Никто не ответил. Грошевых не было, ни Петра, ни отца его, ни тети Гали, они куда-то делись, растворились в ночи, явились вдруг холодные и пыльные песчаные призраки и унесли. И никто не зайдет, побоятся зайти, но не призраков побоятся, а Чяпа, его тут, кажется, все боятся.
– Дома кто есть? – снова спросил Синцов, но уже сильно вполголоса.
Дверь в мастерскую закрыта, Синцов дернул несколько раз за ручку, бесполезно, но там все равно никого не было, Синцов это почему-то знал – Грошева там нет.
Он прошел дальше по коридору, сунулся в зимний дом. Здесь дверь оказалась открыта, но внутри тоже никого не нашлось, в комнатах засыпала полумгла, где-то в глубине хлопала испуганная форточка.
В гости ушли, подумал Синцов. Тут люди вполне еще ходят друг к другу в гости, вот они собрались и ушли за линию петь песни, пить малиновую настойку, вспоминать былое. Грошев, наверное, тоже ушел, он серьезный человек, его наверняка любят в гости приглашать – посадить на видное место за столом, привести в пример своим бестолковым и бессмысленным детям. А я тогда что тут делаю?
Ветер ударил сильнее, форточка звякнула, хлопнула входная дверь, а за ней дверь, ведущая в коридор, стало темно. Часы только тикали в большой комнате, как подкрадывались, Синцов почувствовал себя окончательно неуютно и решил выбраться в коридор.
Домой идти, домой, дома бабушка, наверное, уже оттаяла от дневного холода и варит макароны. И печенье печет на меде и клюквенном соке, подумаешь, золото…
Он двинулся к выходу, уже почти ничего не различая в темноте, на всякий случай, вытянув перед собой руки с растопыренными пальцами, ориентируясь по свисту ветра в замочной скважине. Шагал мелкими детскими шажками, едва передвигая ноги.
Под потолком светлела полоска, не то чтобы яркий свет, но заметно, в палец. Синцов остановился.
Синцов встречал это в сотне фильмов, и обычно это происходило вначале. Герой, заглянувший в чужой дом, видит полоску света и, заинтересовавшись, к этой полоске приближается. Ему бы не открывать ненужную эту дверь, но он идет на поводу у любопытства и дверь открывает.

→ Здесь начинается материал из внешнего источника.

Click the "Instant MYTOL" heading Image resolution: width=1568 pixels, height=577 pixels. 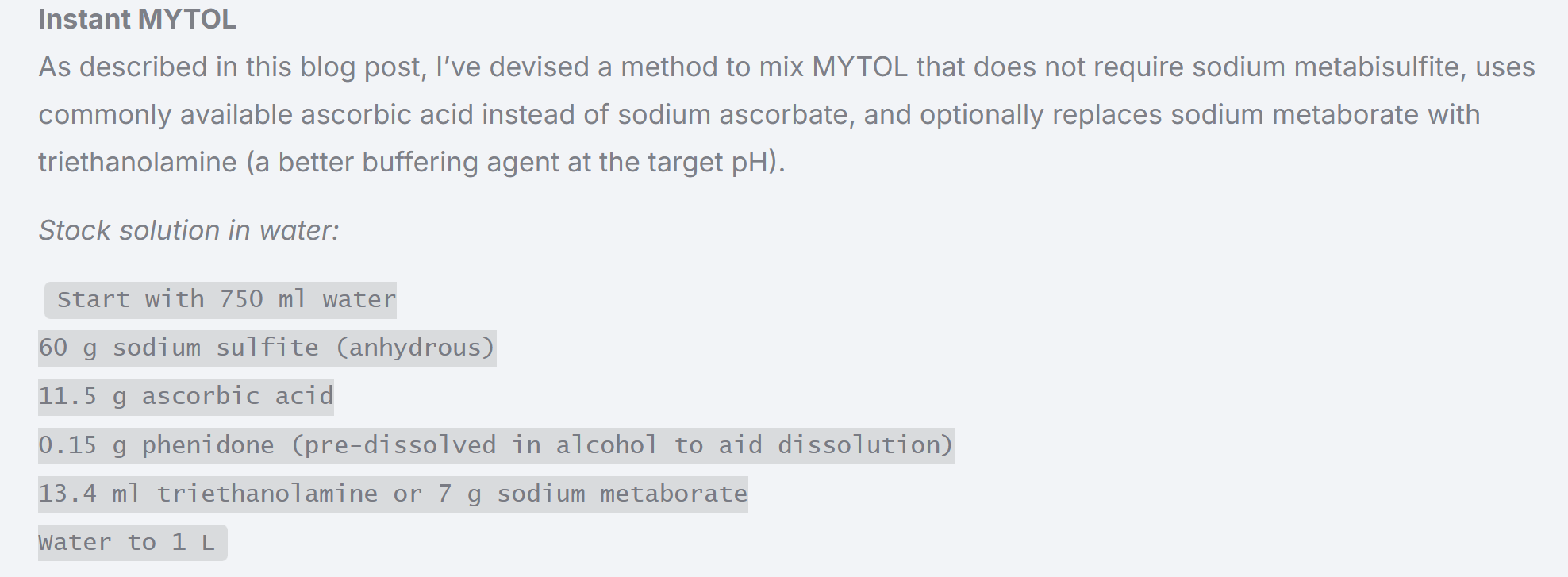tap(137, 19)
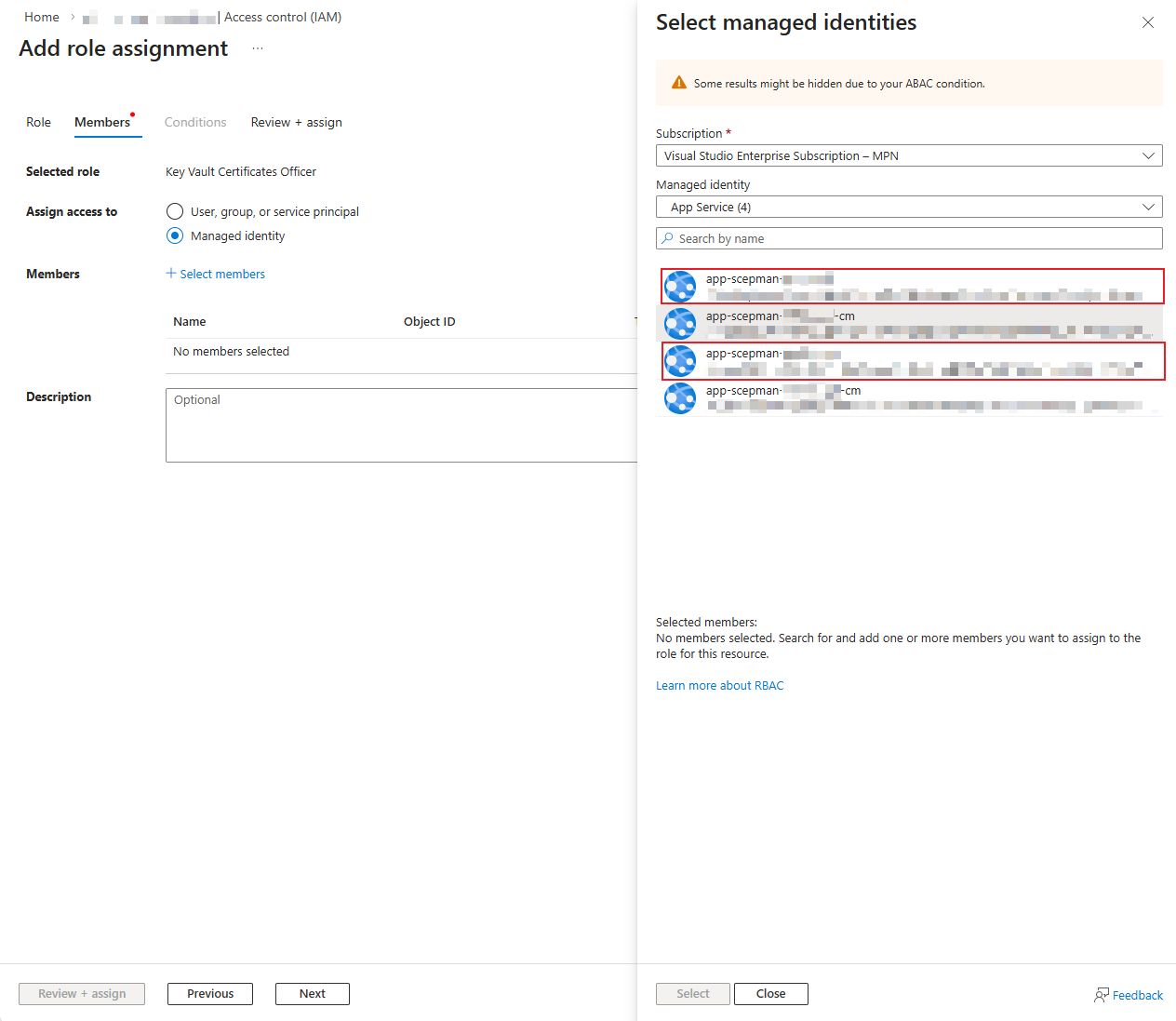Click the fourth app-scepman -cm identity icon
The height and width of the screenshot is (1021, 1176).
tap(680, 398)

И больше его никто никогда не видит, только в самом конце, когда маньяки или чудовища уже повержены, главный герой обнаруживает в логове извергов любимую зажигалку любопытца из первого эпизода.
На чердак вела лесенка, составленная из вбитых в бревна кованых скоб, Синцов приблизился к ней и обнаружил, что скобы блестят. Синцов подумал, что это от частого пользования. Что надо, пожалуй…
Нет, он был человеком не беззастенчиво любопытным, но пройти мимо полоски света не мог. В конце концов, он не зря пришел сюда, не зря тащился через ветер, он хотел поговорить с Грошевым. И да, ему было все-таки интересно, что делает Грошев наверху.
Синцов взялся за скобу и придумал оправдание – скажет, что увидел сверху свет и подумал, что пожар, все в порядке, пожар штука опасная.
Скобы были скользкие и холодные, Синцов лез осторожно, стараясь не шуметь, стараясь не сорваться. Восемь скоб, и он уперся затылком в фанерный люк. Он уже собрался было толкнуть его головой, но передумал и сначала проверил люк рукой. Руку не отрубили. Тогда Синцов поднялся еще на одну ступень и…
Звуки. Их было много, Синцов знал и помнил их, но не мог понять, откуда. Шуршание, перебиваемое электрическими всхлипами, точно Синцов оказался в кастрюле, которую чистили снаружи проволочной мочалкой. Далекие голоса, шепот и удивление, песни звезд, точно, песни звезд, беззаботный смех Бетельгейзе, равнодушие Веги, вкрадчивый шепот Алголя.